Mientras las familias demandan un techo y el medio rural lucha contra la despoblación, la DGA prefiere mantener puertas y ventanas cerradas antes que ofrecer soluciones reales. Llevamos más de dos años esperando a que nos den una solución y, desde la Dirección General de Vivienda, la respuesta sigue siendo la misma: parsimonia, inmovilismo y absoluta falta de compromiso con las necesidades reales de nuestro municipio.

Lo más grave es que esta inacción no responde a una falta de viabilidad económica: existen empresas privadas dispuestas a asumir la rehabilitación integral de las viviendas sin coste para las arcas autonómicas. No hay excusas presupuestarias. Solo hay falta de voluntad, burocracia asfixiante y una preocupante indiferencia hacia el futuro de Escucha.

Resulta difícil no ver en esta situación un evidente sectarismo político. Mucho más cuando dirigentes del PP, antes de que su partido llegara al Gobierno de Aragón, mostraban preocupación día sí y día también por el estado de estas viviendas y por la necesidad de ponerlas en uso cuanto antes. Sin embargo, ahora que están en el Gobierno, parece que ya no les preocupa que en Escucha sigan existiendo viviendas tapiadas mientras nuestro pueblo necesita soluciones urgentes.
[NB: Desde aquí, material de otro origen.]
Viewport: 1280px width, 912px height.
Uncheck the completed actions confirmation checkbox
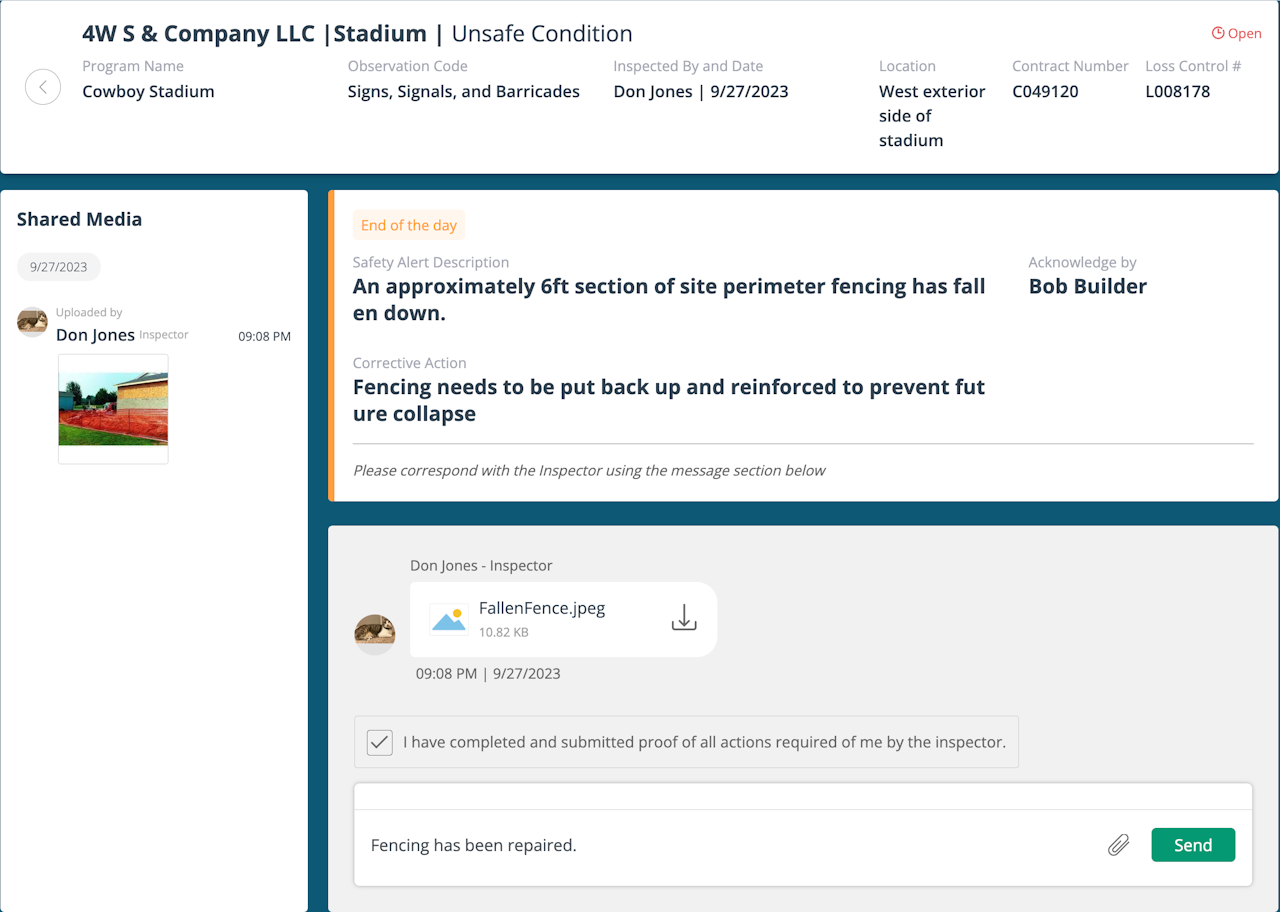[379, 742]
Estamos hartos de comprobar cómo la gestión pública cambia según el lugar que se ocupa y el color político del ayuntamiento de turno. Es una irresponsabilidad manifiesta dejar escapar una oportunidad de oro para atraer población, generar actividad y dar vida a nuestro municipio.
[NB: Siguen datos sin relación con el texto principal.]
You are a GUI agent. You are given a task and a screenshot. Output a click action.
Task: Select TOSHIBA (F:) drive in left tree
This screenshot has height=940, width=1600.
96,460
Mucho nos tememos que quizá se estén estirando deliberadamente los plazos para convertir la apertura de estas viviendas en propaganda electoral, sin importar el enorme daño que esta demora está causando al desarrollo de Escucha y de las empresas de la zona. Algunas de ellas mantienen proyectos paralizados simplemente por la falta de vivienda disponible para trabajadores y nuevas familias.

Jugar con las necesidades de vivienda de un pueblo para arañar votos es inadmisible. Y si todo esto no responde a una estrategia política, entonces solo queda otra explicación todavía más preocupante: la dejadez, la incompetencia y la absoluta falta de sensibilidad hacia los problemas reales del medio rural de quien dirige el departamento de Vivienda.

Queda claro que quienes toman estas decisiones desconocen por completo la realidad de la política municipal y las dificultades diarias de la España rural. Solo así se entiende la parsimonia con la que están actuando ante un problema que para nuestros vecinos y nuestras empresas es urgente.

Los vecinos de Escucha no podemos supeditar nuestras vidas a los ritmos de sus campañas electorales. Exigimos el desbloqueo inmediato de la licitación. El futuro de nuestro municipio no puede seguir tapiado por el egoísmo político.